**Dataset records**
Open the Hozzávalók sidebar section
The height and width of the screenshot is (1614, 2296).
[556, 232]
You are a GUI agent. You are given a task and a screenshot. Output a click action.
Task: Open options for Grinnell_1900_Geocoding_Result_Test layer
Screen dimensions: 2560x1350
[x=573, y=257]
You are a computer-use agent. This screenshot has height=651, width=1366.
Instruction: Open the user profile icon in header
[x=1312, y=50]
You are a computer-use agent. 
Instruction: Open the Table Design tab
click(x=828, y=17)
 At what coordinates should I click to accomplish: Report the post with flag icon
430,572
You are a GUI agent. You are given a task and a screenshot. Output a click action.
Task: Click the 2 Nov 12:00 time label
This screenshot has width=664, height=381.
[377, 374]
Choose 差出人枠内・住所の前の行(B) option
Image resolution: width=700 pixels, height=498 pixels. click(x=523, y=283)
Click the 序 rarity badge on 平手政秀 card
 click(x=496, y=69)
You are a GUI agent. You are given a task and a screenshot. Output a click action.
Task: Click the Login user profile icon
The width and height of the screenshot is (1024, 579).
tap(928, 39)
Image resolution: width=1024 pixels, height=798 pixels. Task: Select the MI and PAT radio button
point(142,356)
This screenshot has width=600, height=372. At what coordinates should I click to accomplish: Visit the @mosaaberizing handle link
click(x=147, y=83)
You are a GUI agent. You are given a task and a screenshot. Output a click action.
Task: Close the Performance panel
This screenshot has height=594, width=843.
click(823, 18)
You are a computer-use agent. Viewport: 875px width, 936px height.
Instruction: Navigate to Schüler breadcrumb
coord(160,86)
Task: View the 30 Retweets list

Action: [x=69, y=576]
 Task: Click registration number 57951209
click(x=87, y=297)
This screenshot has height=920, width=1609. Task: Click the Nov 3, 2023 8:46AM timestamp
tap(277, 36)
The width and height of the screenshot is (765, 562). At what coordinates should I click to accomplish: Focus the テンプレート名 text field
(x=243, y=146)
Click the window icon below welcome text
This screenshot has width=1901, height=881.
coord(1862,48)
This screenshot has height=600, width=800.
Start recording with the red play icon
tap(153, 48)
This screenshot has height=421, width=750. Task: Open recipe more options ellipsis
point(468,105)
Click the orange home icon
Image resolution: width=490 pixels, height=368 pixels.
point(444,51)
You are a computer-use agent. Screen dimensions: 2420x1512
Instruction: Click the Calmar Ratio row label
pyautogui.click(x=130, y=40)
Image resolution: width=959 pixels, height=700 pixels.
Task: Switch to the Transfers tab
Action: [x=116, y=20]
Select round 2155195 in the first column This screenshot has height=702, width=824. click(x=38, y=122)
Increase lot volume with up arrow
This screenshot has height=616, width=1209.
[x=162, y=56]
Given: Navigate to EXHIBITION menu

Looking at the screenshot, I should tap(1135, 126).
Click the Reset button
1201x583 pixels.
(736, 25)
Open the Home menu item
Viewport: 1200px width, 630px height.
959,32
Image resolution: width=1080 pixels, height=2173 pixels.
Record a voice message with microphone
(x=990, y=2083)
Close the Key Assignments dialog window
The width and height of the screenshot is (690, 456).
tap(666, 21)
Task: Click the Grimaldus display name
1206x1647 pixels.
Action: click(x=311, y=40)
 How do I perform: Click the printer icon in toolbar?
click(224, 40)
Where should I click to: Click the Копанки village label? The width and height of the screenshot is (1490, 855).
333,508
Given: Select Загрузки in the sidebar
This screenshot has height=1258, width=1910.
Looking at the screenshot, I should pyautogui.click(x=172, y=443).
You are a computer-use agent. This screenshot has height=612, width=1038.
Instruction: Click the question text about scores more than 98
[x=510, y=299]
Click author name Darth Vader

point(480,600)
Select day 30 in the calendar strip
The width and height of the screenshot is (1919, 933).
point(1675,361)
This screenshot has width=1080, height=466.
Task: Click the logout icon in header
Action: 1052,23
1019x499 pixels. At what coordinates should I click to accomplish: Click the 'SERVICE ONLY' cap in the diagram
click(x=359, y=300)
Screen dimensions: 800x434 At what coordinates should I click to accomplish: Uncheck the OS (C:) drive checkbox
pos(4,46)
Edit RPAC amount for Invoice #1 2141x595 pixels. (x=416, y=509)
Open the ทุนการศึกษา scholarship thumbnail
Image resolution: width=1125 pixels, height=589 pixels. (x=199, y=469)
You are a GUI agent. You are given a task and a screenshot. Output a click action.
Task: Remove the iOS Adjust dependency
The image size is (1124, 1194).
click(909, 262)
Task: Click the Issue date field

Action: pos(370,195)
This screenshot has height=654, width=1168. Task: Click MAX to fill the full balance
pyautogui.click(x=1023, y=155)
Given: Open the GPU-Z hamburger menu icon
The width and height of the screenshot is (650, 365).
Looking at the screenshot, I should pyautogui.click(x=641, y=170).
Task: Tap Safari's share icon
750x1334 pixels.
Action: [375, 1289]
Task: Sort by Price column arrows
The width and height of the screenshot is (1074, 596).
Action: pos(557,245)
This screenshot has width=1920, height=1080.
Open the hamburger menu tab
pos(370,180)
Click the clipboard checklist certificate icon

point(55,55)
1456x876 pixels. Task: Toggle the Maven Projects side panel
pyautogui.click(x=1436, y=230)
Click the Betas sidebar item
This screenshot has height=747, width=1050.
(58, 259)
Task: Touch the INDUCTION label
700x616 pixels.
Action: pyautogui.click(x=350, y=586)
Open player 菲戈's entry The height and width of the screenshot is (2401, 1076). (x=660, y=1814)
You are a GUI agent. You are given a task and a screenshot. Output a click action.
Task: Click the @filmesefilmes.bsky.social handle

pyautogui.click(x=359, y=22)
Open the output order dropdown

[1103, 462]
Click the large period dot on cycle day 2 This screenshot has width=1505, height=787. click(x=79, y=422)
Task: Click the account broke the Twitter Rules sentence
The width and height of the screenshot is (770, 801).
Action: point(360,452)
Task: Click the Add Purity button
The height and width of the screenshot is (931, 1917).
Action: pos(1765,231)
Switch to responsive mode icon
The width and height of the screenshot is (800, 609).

**Description of the task**
The word is "column". Copy every line above where it appears.

**Answer section**
Select round 2155195 in the first column This screenshot has height=702, width=824. click(x=38, y=122)
Task: Sort by Price column arrows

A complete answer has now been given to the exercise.